TF-IDF, or Term Frequency-Inverse Document Frequency, has long been utilized by search engines to score and rank a document’s relevance for any given search query. In spite of this, I think it continues to be a misunderstood or under-the-radar concept in the broader SEO world due to 1) “keyword density” being much easier to explain and 2) it’s like a word salad when you read it for the very first time.
With the help from past US Presidents and their State of the Union addresses, I’ll attempt to explain this numerical statistic in its simplest form.
At its core, TF-IDF is used to quantify how important a word is to a document when compared with a larger collection of text. This essentially gives less prominence to a word that has been used more frequently, and more weight to a word which has been used less across a known text corpus. The beauty of this calculation is it efficiently removes commonly used words like “the”, “but”, “for”, etc. yet it can distill the document down to its primary lexical components.
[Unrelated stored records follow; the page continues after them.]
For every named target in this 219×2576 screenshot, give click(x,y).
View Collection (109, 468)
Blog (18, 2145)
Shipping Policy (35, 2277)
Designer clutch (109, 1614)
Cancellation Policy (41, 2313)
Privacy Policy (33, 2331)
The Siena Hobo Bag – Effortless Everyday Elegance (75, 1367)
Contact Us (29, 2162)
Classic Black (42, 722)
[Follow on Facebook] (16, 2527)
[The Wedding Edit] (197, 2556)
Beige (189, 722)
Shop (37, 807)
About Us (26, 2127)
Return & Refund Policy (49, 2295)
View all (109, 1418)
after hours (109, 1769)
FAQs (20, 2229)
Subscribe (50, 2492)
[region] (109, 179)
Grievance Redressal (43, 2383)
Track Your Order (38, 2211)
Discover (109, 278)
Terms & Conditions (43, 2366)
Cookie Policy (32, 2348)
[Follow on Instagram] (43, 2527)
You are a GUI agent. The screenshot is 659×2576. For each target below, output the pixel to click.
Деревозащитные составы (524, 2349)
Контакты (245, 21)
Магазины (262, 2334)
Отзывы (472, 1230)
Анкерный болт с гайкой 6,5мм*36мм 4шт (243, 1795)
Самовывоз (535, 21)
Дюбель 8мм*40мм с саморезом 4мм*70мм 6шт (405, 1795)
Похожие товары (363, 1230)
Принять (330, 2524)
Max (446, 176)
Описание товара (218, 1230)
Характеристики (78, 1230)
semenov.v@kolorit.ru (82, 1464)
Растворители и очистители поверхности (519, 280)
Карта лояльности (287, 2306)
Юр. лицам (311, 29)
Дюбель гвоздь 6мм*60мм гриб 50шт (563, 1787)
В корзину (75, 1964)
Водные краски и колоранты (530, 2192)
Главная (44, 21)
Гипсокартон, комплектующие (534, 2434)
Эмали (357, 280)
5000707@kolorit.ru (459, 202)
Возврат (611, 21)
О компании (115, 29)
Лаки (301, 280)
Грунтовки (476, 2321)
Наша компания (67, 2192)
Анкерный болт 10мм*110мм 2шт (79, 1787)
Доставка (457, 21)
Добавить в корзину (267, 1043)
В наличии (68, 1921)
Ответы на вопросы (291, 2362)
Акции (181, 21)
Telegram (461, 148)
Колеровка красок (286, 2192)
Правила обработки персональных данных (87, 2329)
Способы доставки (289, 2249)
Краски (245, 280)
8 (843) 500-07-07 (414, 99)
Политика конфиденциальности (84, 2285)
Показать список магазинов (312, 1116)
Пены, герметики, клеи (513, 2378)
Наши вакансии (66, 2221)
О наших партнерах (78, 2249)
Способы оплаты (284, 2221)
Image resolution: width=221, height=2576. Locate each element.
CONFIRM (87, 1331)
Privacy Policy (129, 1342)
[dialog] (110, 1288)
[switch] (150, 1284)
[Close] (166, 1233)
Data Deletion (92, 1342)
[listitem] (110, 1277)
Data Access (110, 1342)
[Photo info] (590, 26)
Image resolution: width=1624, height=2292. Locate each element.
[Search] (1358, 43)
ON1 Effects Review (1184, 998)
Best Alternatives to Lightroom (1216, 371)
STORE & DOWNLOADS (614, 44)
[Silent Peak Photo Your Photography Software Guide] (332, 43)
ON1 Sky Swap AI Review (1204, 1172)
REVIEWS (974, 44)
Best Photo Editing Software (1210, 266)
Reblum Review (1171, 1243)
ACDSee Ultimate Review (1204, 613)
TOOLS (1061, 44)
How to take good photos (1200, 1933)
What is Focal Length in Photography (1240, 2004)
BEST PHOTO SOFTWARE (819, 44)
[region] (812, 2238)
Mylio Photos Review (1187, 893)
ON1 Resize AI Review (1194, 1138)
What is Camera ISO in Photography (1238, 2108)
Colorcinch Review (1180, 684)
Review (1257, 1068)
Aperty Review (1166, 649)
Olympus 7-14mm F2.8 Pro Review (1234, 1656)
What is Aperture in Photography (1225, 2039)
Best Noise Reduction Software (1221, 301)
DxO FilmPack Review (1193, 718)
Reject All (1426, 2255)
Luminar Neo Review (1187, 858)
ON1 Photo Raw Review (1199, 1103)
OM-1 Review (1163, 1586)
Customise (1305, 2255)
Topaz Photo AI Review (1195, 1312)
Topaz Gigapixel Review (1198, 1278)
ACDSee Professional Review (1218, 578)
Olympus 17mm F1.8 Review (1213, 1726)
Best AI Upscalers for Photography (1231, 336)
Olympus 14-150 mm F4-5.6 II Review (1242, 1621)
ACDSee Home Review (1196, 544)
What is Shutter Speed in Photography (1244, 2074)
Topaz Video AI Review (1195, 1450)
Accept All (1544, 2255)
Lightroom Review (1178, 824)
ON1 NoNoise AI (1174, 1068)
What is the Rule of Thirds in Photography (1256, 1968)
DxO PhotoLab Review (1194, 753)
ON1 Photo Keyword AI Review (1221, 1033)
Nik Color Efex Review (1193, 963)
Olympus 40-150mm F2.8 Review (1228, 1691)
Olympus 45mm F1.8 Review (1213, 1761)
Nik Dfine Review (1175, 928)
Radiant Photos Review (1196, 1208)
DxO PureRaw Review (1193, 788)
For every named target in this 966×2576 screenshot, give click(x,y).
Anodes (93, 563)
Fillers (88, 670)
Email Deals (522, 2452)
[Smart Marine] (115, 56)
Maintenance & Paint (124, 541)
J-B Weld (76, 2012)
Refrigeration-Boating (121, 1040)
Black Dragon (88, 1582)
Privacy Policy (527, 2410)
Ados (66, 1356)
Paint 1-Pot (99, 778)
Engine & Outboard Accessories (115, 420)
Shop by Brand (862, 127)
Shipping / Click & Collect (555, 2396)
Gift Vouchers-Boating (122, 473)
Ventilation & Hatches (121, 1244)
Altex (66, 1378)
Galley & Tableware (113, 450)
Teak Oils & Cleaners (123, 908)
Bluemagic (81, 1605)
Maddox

For example, SEO of yesteryear dictates: “if you want to rank for that keyword then you need to mention it X times on the page.” This obviously isn’t the case but let’s run with this as a working example.
If we take the State of the Union addresses from George Washington, Abraham Lincoln, Dwight D. Eisenhower, Bill Clinton, George W. Bush & Barack Obama, we can plot out their term frequencies to get something like this:
Common words among the last three US Presidents? America, American(s), people, tax and jobs. “World” is a high frequency term after Eisenhower presumably because US foreign policy placed more emphasis on the international realm post-WW2, instead of its reclusive pre-war status.
With “traditional” keyword density, the aforementioned visualization is quite ambiguous and difficult for search engines to match user query to the appropriate content. It doesn’t tell us a whole lot about relative significance or even how one US President differs from the other - they all look the same!
It’s also interesting to call out George Washington and Lincoln: why do they have so few repetitive words? My first guess is professional speech writing wasn’t a mainstream occupation in the 19th century. That said, I’ll leave it up to the history buffs to clarify.
Now, let’s see how TF-IDF fares with the same set of text documents from our US Presidents.
This is much cleaner with a quick synopsis below:
George Washington = dealing with the militia and Indian tribes (aka native Americans)
Abraham Lincoln = emancipation (proclamation) of colored persons and slaves, rebellion suppression (aka the US Civil War) and the naval blockade during that time
Dwight D. Eisenhower = economic programs/budgets/expenditures and overall mobilization against Communism in 1954 (speech on the “Domino Theory”)
Bill Clinton = jobs in America, challenges relating to crime/guns, focus on the family (parents, child) and education (college, schools)
George W. Bush = the war on terror/terrorism/terrorists, Iraq, Afghanistan, Al-Qaeda and Saddam Hussein
Barack Obama = jobs/workforce/businesses in America, political reform (democrats & republicans), the country deficit, oil and Afghanistan
It looks to me as though TF-IDF did an amazing job summarizing the focus of each presidential tenure!
Since we’re already here, we might as well examine how our current Commander in Chief is doing based on his recent State of the Union address: Based solely on term frequency in the image above, it’s unsurprising to see commonly used terms for a presidential address like this. And how about its TF-IDF relative to other State of the Union addresses?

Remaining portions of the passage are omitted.